El libro es la única herramienta que enseña a pensar. Lo demás, son falsificaciones y sustitutos coyunturales, disparatados y espectaculares. No hay forma de reemplazar la lectura crítica hecha como debe ser: con anotación al margen, subrayados abundantes, inquietudes y entusiasmos, nada de lo cual se puede hacer en la pantalla, nada de lo cual suscita la televisión, ni los folletones que abundan en las aceras, entre discos, basura y comida rápida. Claro que no se puede exigir que la gran masa incurra en lectura reflexiva —ni siquiera en lectura rápida—, pero sí se debería esperar que las dirigencias, o quienes pretendan serlo, intenten, aunque fuese ocasionalmente, ese esfuerzo, porque de otro modo, tenemos lo que tenemos: lugares comunes, discursos y hasta conferencias contagiadas de pobreza conceptual de tal calibre, que uno duda del porvenir de la sociedad como espacio de civilización.

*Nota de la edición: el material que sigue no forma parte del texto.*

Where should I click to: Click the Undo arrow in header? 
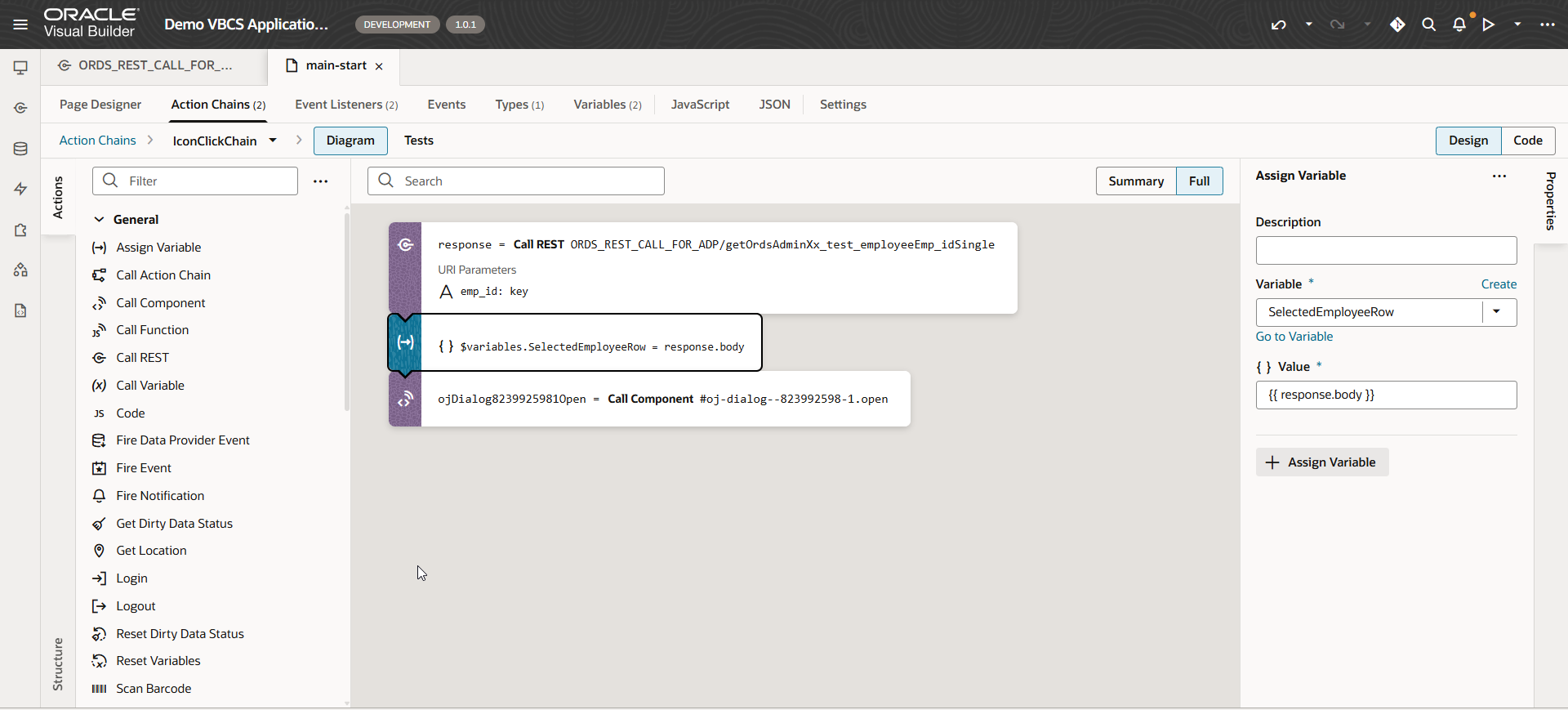1278,25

De todos modos, las librerías, las bibliotecas y los modestos estantes de libros que hay en cada casa, siguen desafiando, con sus ringleros de libros, la curiosidad y la capacidad reflexiva, siguen como signos de cultura, y como testimonio incómodo y silencioso de que mientras quienes pretendan ser elite y dirigencia no se tomen la molestia de leer, no tendremos cambio, sino la reiteración de la mediocridad.